======== Entries supplied

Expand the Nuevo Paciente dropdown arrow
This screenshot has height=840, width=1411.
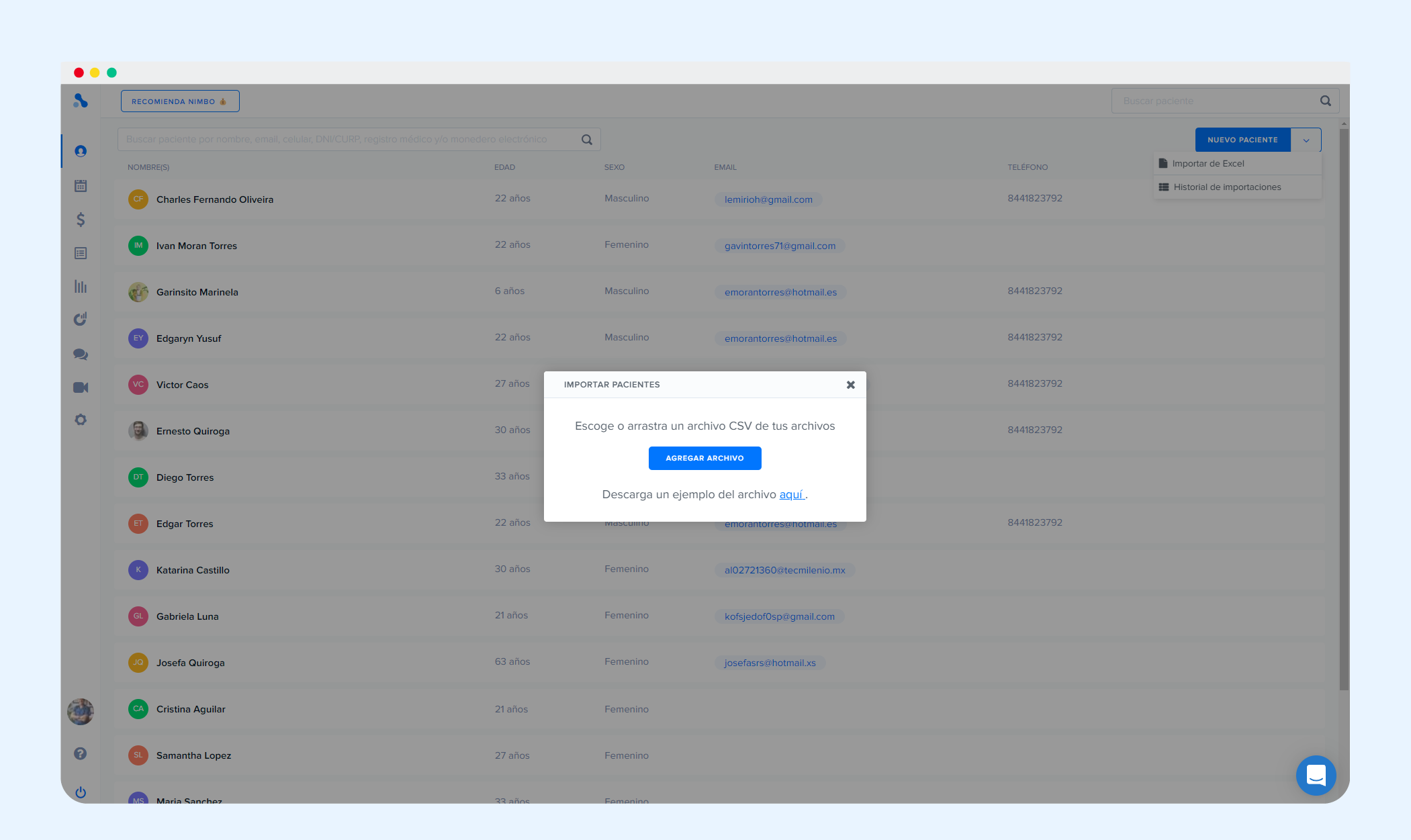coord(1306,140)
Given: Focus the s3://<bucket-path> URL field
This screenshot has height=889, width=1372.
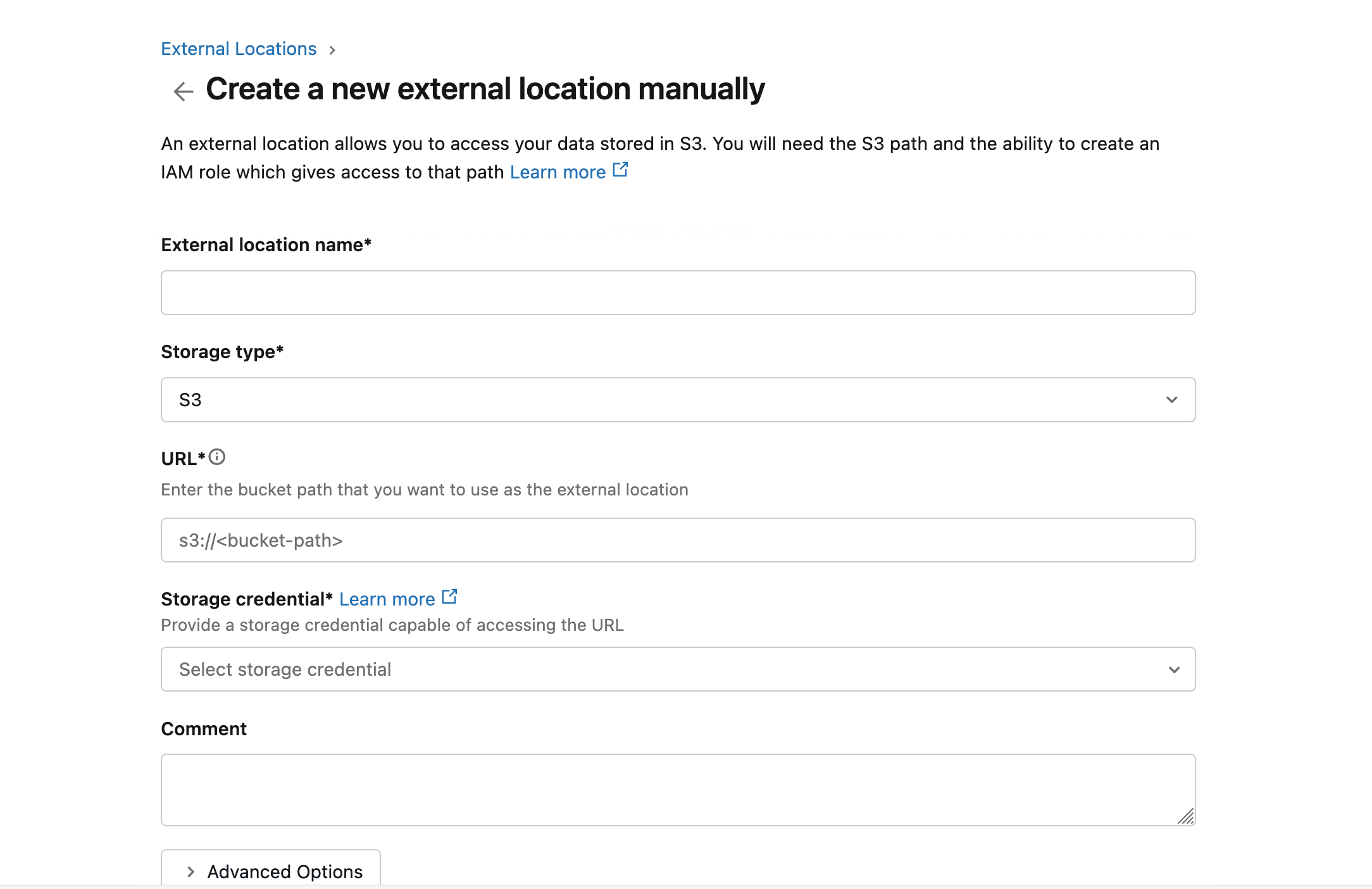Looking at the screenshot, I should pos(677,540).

================

Your output must consist only of the lines from the line with "Given: Focus the s3://<bucket-path> URL field" through the final line of the data, both included, reproduced exactly and free of pictures.

> _Output for this task_:
Given: Focus the s3://<bucket-path> URL field
This screenshot has height=889, width=1372.
Looking at the screenshot, I should pos(677,540).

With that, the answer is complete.